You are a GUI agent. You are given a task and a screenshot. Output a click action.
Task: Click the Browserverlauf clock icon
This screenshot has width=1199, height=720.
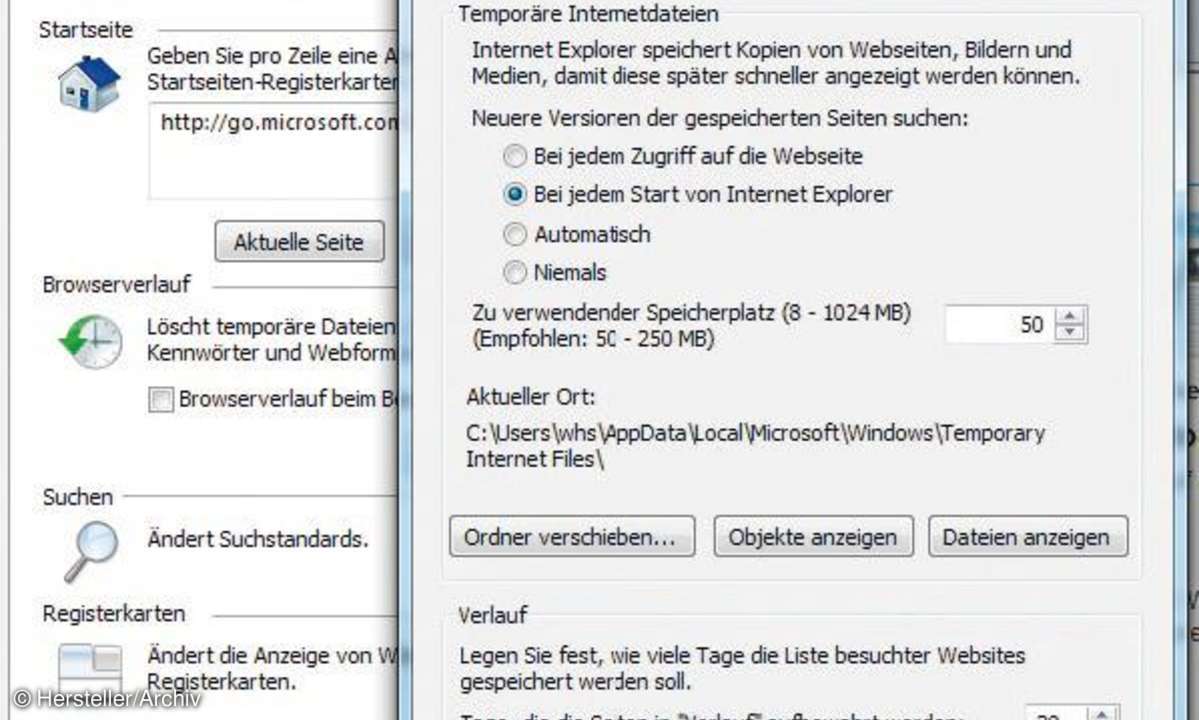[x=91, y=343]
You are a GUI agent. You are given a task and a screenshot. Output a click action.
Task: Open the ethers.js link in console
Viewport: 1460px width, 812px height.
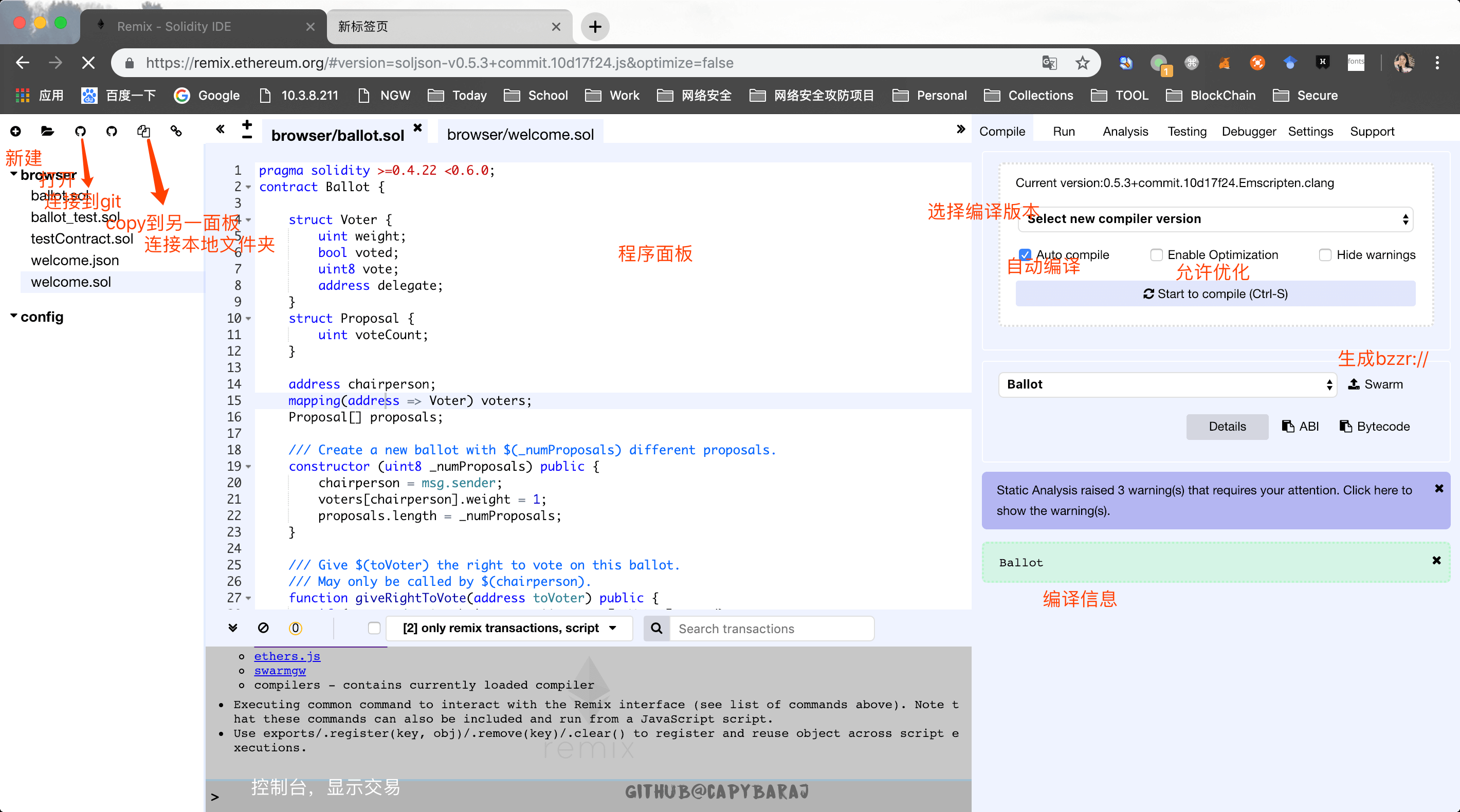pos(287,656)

════

◆ **WHAT THIS TASK INVOLVES**: Rewrite all the rows above with "GUI agent" replaced by "interface agent" wherever it occurs, and keep everything else the same. Omit the pictures.

◆ **THE ANSWER**:
You are a interface agent. You are given a task and a screenshot. Output a click action.
Task: Click the Browserverlauf clock icon
This screenshot has width=1199, height=720.
[x=91, y=343]
You are a interface agent. You are given a task and a screenshot. Output a click action.
Task: Open the ethers.js link in console
Viewport: 1460px width, 812px height.
pos(287,656)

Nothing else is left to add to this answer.